In aircraft design, many actuators are required to move certain movable elements of the craft relative to other reaction elements. One example of such a use is in the actuation of flaps on a conventional fixed wing aircraft. As in any aircraft environment, the actuator would ideally be extremely reliable, lightweight, compact, and require a minimum energy input for actuation, among other requirements.
The ball screw actuator is commonly employed in aircraft applications. Simply put, a ball screw actuator includes a nut with internal threads and a screw with external threads. A plurality of spherical balls are captured within the threads of the nut and engage the threads on the screw. Rotation of the nut about its center axis while resisting similar rotation of the screw will cause the screw to move axially through the nut.
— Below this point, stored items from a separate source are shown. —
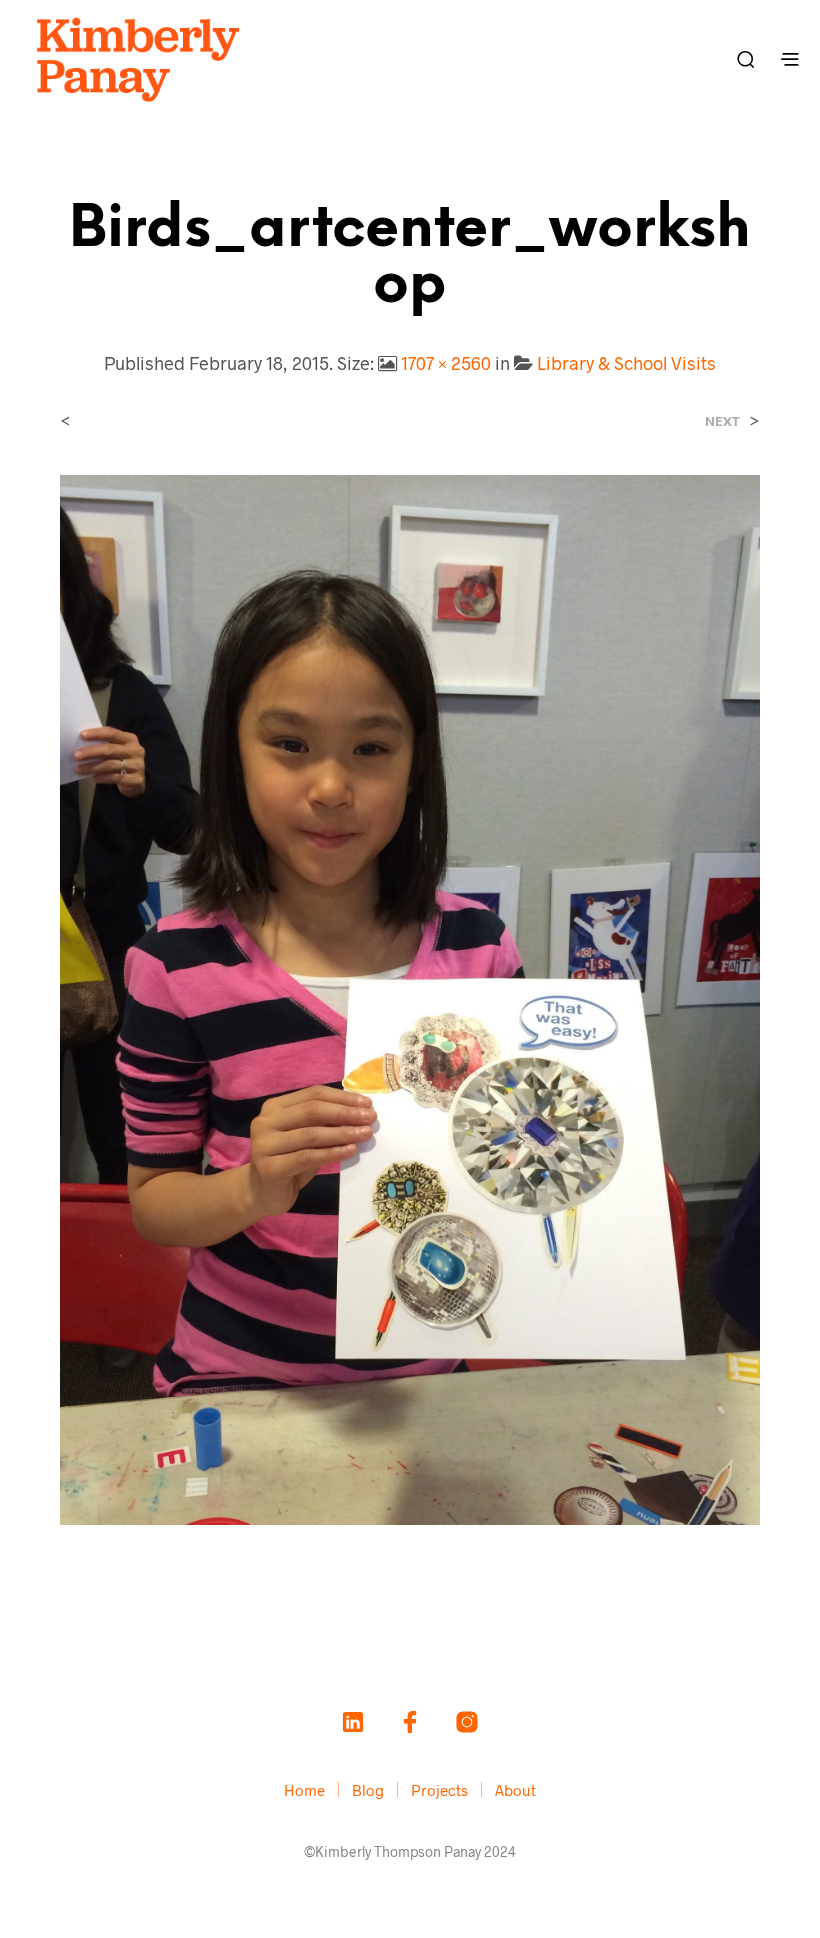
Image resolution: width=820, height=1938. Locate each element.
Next (722, 421)
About (515, 1790)
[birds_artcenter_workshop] (410, 997)
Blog (368, 1790)
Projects (439, 1790)
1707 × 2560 (446, 363)
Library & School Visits (626, 363)
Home (304, 1790)
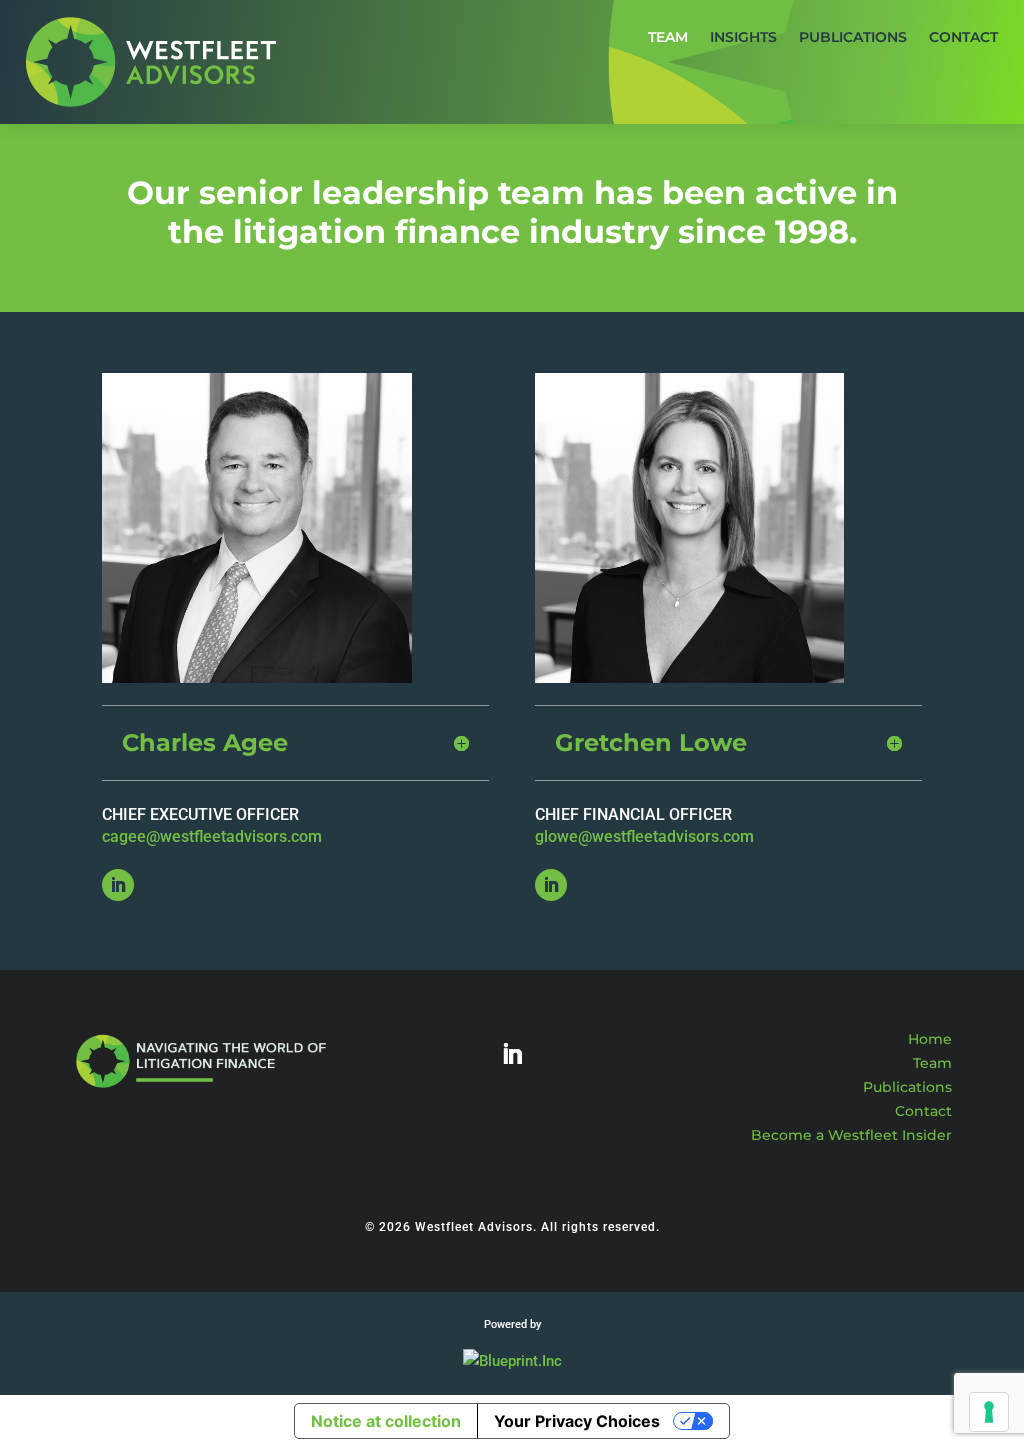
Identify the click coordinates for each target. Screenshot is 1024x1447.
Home (930, 1039)
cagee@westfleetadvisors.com (212, 836)
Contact (923, 1111)
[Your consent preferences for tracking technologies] (989, 1412)
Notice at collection (386, 1421)
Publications (907, 1087)
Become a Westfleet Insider (851, 1135)
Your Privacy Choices (577, 1421)
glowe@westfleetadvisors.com (644, 836)
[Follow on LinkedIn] (118, 885)
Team (932, 1063)
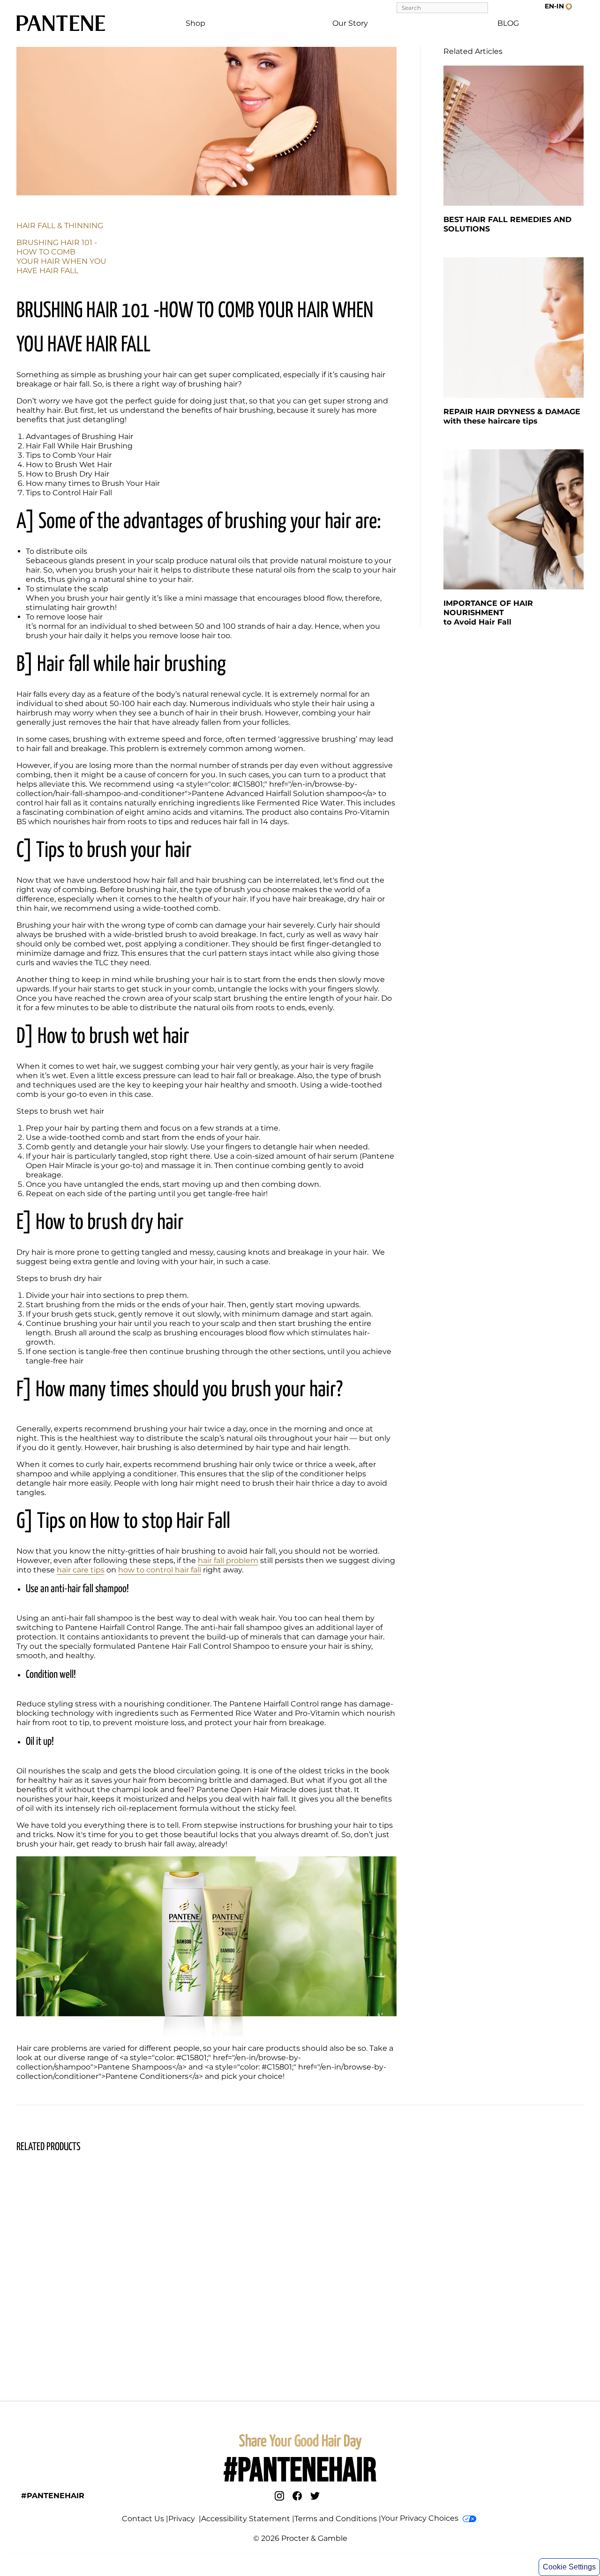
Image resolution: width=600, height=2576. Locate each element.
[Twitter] (315, 2496)
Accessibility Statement (245, 2518)
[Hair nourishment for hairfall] (513, 519)
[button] (558, 6)
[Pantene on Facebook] (297, 2496)
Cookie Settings (569, 2567)
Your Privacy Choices (419, 2518)
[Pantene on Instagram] (279, 2496)
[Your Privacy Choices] (469, 2518)
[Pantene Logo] (60, 23)
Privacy (182, 2518)
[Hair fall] (513, 136)
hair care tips (81, 1569)
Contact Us (143, 2518)
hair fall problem (228, 1560)
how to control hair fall (159, 1569)
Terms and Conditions (335, 2518)
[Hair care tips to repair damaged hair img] (513, 327)
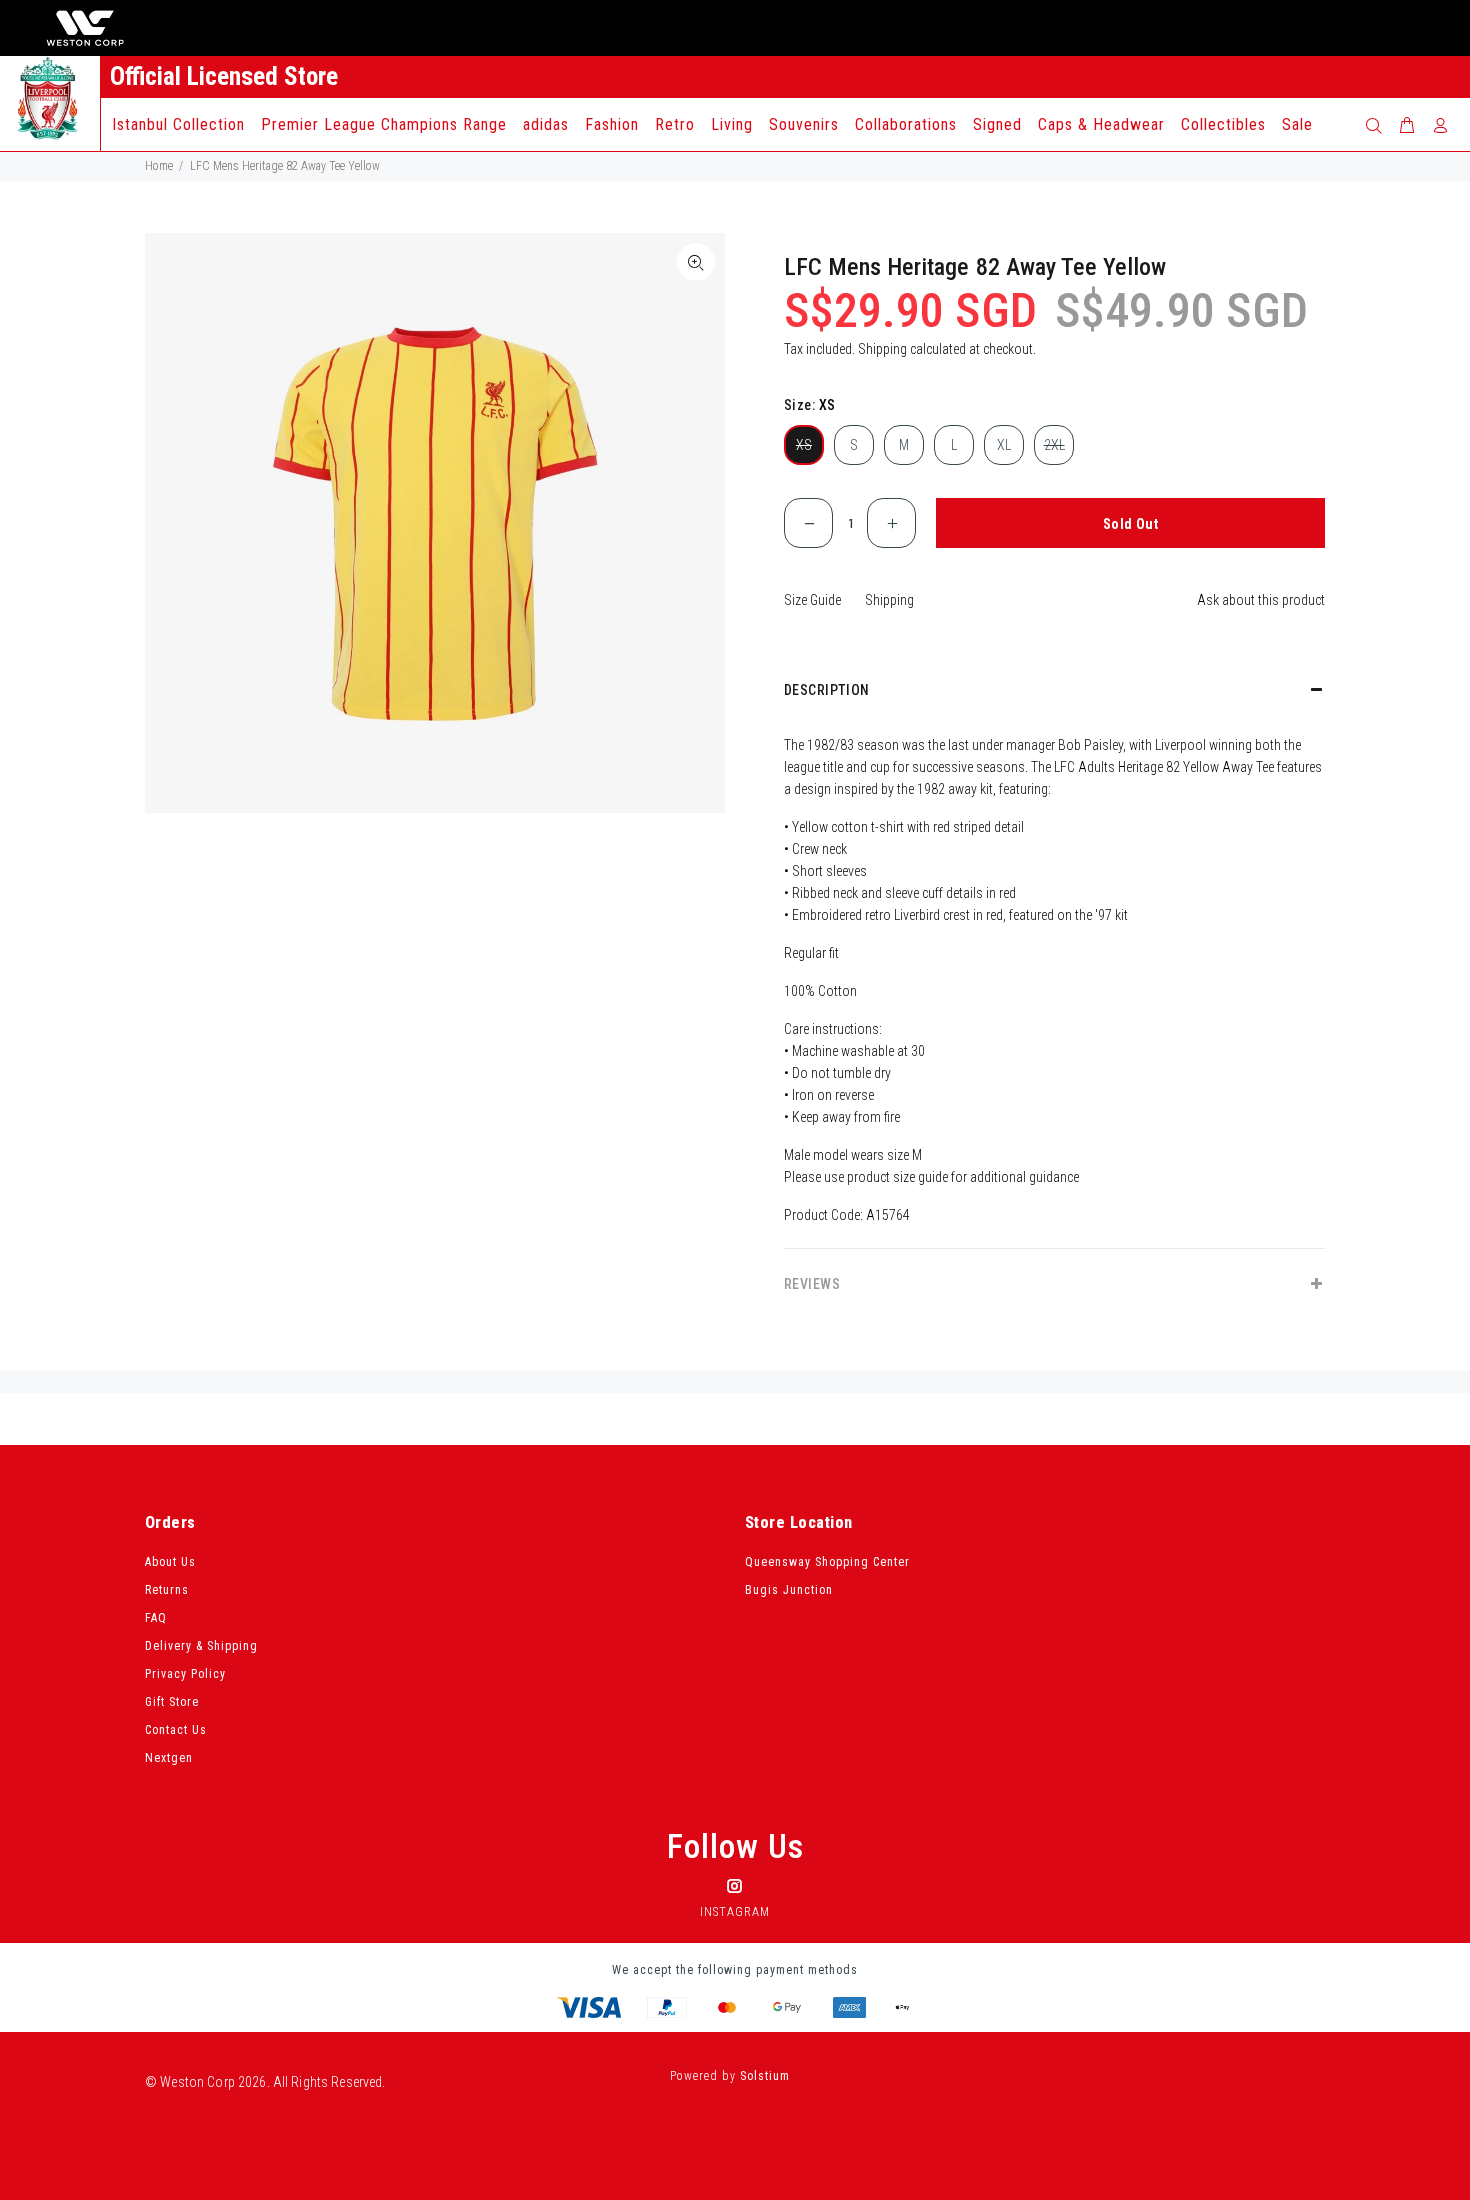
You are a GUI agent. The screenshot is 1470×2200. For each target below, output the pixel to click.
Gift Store (172, 1702)
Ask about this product (1261, 600)
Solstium (765, 2076)
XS (804, 445)
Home (159, 166)
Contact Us (176, 1730)
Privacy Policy (185, 1674)
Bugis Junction (789, 1590)
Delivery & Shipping (201, 1646)
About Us (170, 1562)
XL (1004, 445)
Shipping (882, 349)
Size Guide (812, 600)
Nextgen (169, 1758)
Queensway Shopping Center (827, 1562)
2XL (1054, 445)
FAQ (156, 1618)
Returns (167, 1590)
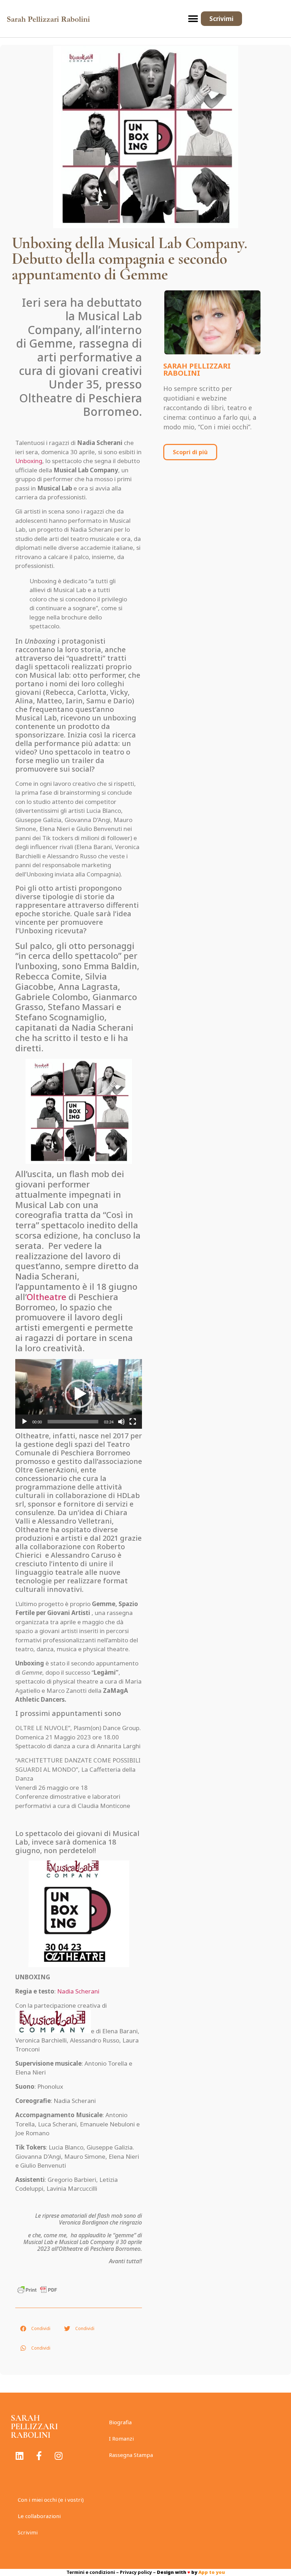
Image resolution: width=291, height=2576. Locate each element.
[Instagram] (58, 2455)
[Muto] (121, 1421)
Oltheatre (46, 1297)
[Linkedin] (19, 2455)
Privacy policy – (138, 2572)
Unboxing (28, 461)
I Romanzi (121, 2438)
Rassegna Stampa (131, 2454)
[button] (193, 19)
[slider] (73, 1421)
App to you (211, 2572)
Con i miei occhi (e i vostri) (51, 2499)
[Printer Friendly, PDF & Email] (37, 2289)
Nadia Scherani (78, 1991)
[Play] (24, 1421)
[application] (78, 1394)
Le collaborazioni (39, 2515)
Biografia (120, 2422)
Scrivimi (28, 2532)
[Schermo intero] (132, 1421)
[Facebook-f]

Clearly, the nut could be mounted on a reaction element and the screw on a moving element in an aircraft to form an actuator. While the ball screw actuator is much less resistant to jamming than a simple threaded engagement between a nut and a screw, jamming can occur. Further, balls may be lost from the nut, reducing or eliminated the ability to translate the screw axially. Further, the screw may be the only fixed connection between the moving element and the reaction element and, should the screw crack apart, catastrophic results could ensue.
In recent years, an aircraft has been under development which is commonly referred to as a tilt rotor aircraft. In this aircraft, a rotor or propeller, and its associated power plant, is mounted on a pylon which can pivot on the aircraft between a conventional flight mode and a helicopter mode. In the conventional flight mode, the propeller rotates in a vertical plane to drive the aircraft forward as in a conventional prop driven aircraft. However, the pylon and propeller can then be converted or pivoted to position the propeller in essentially a horizontal plane, where it can act as a helicopter rotor and the aircraft operated as a helicopter for vertical takeoff and landing. In such an environment, a highly reliable and efficient actuator is necessary for the proper operation of the pylon in converting between the aircraft mode and the helicopter mode.